● Dataset records:
::::
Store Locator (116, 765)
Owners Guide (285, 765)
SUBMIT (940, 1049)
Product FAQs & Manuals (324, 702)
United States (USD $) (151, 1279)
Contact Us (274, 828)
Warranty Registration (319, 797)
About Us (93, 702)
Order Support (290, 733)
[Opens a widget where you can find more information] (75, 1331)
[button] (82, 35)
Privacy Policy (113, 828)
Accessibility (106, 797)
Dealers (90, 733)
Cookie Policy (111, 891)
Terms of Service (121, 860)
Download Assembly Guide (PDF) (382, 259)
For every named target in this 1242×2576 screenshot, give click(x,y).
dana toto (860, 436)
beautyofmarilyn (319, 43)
::::
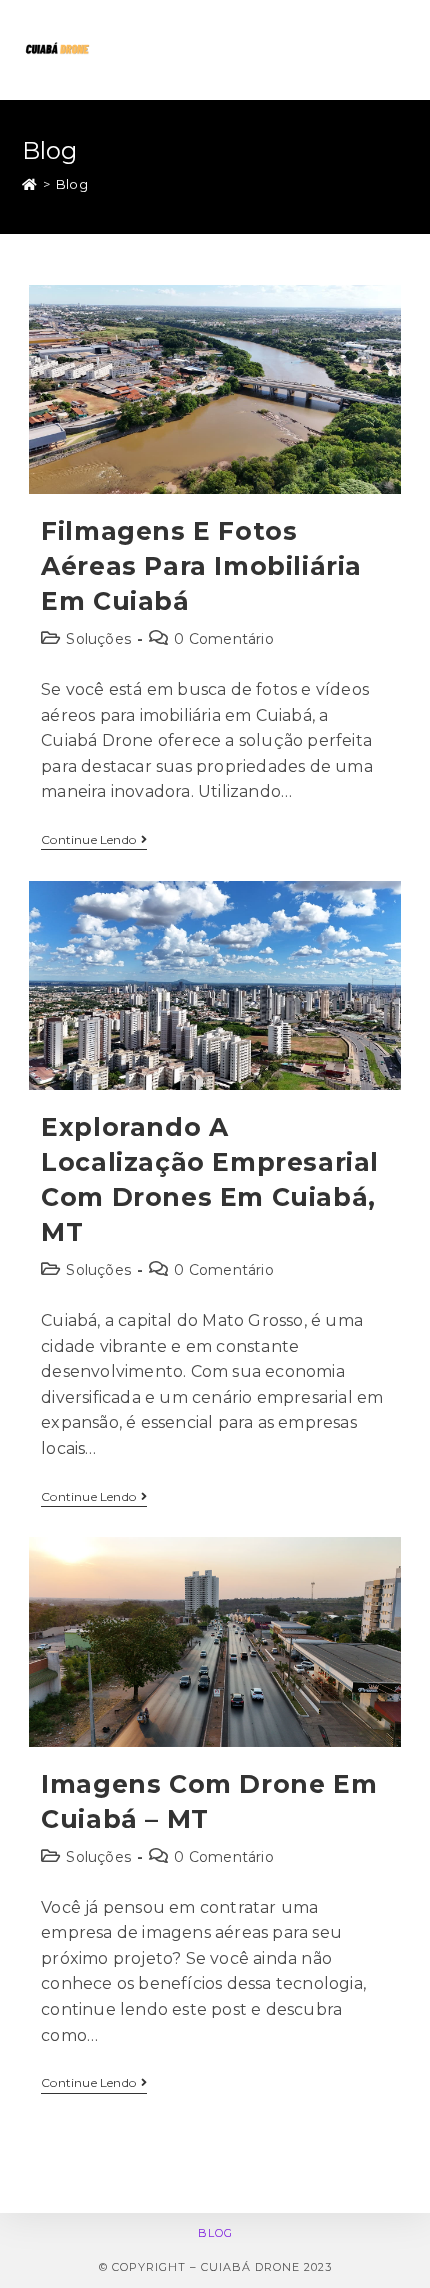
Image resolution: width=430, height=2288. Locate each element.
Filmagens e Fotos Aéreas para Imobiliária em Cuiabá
::::
● Work item: Return every line of the listing above where "Guide" appears.

● Response:
Owners Guide (285, 765)
Download Assembly Guide (PDF) (382, 259)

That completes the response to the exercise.